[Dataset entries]
# # # # # # #

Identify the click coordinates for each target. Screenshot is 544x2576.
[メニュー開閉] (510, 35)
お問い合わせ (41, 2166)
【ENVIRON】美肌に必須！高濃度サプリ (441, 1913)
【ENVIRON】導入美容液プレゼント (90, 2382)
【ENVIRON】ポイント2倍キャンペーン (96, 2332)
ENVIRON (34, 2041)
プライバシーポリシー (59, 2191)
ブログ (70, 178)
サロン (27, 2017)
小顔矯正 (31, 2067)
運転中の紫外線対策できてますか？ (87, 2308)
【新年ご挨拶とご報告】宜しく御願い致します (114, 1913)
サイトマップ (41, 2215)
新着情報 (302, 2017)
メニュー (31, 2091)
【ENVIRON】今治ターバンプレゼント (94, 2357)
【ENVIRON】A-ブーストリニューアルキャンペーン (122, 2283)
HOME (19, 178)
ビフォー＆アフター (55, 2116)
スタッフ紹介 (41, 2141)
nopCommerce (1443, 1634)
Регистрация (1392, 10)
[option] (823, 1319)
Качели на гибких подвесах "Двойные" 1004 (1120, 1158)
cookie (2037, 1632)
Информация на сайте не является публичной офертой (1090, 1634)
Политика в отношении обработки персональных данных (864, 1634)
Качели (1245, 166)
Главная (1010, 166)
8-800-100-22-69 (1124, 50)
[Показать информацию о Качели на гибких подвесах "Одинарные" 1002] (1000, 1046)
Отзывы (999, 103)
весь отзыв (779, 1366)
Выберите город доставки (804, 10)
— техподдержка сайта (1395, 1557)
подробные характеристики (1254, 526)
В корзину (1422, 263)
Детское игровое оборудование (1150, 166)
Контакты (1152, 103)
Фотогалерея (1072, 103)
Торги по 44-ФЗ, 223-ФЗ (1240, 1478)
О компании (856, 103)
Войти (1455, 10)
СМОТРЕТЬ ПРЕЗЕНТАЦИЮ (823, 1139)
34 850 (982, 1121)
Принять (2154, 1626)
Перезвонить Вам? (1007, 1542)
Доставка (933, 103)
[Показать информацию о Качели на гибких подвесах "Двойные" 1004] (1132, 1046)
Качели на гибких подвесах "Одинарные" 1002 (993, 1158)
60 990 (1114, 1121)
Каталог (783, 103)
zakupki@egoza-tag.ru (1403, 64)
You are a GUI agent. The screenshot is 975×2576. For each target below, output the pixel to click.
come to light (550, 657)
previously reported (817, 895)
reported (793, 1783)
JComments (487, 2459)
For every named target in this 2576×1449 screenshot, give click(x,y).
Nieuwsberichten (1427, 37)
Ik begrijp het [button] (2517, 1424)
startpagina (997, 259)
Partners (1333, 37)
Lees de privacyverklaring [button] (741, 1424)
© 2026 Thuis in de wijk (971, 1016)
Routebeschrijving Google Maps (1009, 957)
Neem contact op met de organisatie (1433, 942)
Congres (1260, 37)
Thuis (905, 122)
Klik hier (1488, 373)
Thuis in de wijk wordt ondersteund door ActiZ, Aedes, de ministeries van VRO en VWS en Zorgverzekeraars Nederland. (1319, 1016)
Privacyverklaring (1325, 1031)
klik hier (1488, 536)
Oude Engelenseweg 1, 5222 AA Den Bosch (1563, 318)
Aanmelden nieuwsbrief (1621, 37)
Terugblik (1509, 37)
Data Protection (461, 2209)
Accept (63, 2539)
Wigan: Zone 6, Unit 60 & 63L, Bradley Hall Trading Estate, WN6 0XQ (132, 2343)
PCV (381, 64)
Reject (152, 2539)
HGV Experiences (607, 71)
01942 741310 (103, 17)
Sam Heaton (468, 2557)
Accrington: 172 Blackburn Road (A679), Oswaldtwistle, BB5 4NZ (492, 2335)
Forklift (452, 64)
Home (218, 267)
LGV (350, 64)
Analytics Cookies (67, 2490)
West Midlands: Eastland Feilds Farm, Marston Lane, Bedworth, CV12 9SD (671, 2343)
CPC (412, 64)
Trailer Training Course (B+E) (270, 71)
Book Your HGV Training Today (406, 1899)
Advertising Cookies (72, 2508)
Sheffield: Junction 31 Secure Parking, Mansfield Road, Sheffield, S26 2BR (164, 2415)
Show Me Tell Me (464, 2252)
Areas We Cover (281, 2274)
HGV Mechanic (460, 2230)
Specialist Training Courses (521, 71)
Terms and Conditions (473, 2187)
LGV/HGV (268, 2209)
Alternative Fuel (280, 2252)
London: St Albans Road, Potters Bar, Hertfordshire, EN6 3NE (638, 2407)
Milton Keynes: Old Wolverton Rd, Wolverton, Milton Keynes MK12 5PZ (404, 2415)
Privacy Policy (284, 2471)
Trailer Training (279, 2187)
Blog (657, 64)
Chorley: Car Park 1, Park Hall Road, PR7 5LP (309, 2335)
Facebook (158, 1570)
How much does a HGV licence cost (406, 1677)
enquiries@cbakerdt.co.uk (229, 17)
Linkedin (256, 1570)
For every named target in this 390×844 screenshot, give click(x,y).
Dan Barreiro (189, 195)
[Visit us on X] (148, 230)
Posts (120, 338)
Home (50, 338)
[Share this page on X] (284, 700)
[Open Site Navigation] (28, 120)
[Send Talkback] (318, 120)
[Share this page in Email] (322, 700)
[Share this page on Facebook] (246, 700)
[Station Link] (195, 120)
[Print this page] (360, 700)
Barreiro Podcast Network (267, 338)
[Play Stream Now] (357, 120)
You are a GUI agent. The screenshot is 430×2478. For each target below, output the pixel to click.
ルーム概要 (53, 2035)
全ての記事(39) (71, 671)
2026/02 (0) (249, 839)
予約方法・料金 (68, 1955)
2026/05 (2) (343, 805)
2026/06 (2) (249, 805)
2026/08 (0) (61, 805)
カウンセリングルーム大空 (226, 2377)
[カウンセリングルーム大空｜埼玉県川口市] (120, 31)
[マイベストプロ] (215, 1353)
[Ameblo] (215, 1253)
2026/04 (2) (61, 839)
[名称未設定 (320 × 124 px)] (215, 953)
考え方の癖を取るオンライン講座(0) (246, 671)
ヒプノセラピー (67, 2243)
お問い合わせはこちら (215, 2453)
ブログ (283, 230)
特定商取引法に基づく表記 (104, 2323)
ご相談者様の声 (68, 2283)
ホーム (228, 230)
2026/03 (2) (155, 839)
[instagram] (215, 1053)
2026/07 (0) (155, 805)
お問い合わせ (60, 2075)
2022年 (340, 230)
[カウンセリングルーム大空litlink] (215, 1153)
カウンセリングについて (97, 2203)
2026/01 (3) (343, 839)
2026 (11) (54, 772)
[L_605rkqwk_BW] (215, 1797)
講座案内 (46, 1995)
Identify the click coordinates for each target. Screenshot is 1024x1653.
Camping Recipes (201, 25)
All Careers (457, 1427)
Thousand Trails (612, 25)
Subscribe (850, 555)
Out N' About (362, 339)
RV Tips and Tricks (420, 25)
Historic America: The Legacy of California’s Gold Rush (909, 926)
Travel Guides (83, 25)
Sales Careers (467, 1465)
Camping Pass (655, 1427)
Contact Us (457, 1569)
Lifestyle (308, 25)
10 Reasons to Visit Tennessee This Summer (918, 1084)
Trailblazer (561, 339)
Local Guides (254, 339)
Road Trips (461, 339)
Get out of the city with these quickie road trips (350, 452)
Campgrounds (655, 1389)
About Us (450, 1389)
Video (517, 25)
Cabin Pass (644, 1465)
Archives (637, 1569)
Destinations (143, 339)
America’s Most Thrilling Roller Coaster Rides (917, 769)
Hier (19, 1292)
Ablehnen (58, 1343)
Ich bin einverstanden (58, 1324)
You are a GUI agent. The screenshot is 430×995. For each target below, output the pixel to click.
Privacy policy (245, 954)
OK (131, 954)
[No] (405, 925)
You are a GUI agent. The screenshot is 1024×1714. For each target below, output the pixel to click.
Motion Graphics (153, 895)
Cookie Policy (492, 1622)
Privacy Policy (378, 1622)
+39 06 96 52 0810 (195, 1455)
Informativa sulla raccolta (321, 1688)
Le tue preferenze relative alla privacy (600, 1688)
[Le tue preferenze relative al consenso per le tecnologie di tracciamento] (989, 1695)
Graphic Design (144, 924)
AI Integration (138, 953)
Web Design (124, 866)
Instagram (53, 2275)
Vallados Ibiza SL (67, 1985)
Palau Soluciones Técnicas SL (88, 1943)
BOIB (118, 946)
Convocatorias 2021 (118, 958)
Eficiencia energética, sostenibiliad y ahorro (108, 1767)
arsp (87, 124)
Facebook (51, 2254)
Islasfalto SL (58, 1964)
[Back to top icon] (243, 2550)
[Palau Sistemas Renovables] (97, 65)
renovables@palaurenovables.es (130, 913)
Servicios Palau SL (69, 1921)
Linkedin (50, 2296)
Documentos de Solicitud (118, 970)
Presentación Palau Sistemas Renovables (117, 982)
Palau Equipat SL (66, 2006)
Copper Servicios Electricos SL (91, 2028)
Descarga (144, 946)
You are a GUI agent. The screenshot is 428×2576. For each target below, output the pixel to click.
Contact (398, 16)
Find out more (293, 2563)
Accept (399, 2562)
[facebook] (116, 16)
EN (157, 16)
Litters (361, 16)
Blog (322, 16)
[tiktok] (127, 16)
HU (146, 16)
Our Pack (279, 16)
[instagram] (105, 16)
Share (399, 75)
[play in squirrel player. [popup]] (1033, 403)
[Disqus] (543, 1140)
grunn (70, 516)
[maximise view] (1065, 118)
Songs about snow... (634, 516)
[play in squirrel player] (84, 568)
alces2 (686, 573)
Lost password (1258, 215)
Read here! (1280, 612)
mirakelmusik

# # # # # # #

## Your objective
In the entries above, one line contains "JComments (487, 2459)" and another contains "CPC (412, 64)". Reproduce exactly those two lines and the lines between them, nothing else.

## Worked solution
JComments (487, 2459)
For every named target in this 2576×1449 screenshot, give click(x,y).
Nieuwsberichten (1427, 37)
Ik begrijp het [button] (2517, 1424)
startpagina (997, 259)
Partners (1333, 37)
Lees de privacyverklaring [button] (741, 1424)
© 2026 Thuis in de wijk (971, 1016)
Routebeschrijving Google Maps (1009, 957)
Neem contact op met de organisatie (1433, 942)
Congres (1260, 37)
Thuis (905, 122)
Klik hier (1488, 373)
Thuis in de wijk wordt ondersteund door ActiZ, Aedes, de ministeries van VRO en VWS en Zorgverzekeraars Nederland. (1319, 1016)
Privacyverklaring (1325, 1031)
klik hier (1488, 536)
Oude Engelenseweg 1, 5222 AA Den Bosch (1563, 318)
Aanmelden nieuwsbrief (1621, 37)
Terugblik (1509, 37)
Data Protection (461, 2209)
Accept (63, 2539)
Wigan: Zone 6, Unit 60 & 63L, Bradley Hall Trading Estate, WN6 0XQ (132, 2343)
PCV (381, 64)
Reject (152, 2539)
HGV Experiences (607, 71)
01942 741310 (103, 17)
Sam Heaton (468, 2557)
Accrington: 172 Blackburn Road (A679), Oswaldtwistle, BB5 4NZ (492, 2335)
Forklift (452, 64)
Home (218, 267)
LGV (350, 64)
Analytics Cookies (67, 2490)
West Midlands: Eastland Feilds Farm, Marston Lane, Bedworth, CV12 9SD (671, 2343)
CPC (412, 64)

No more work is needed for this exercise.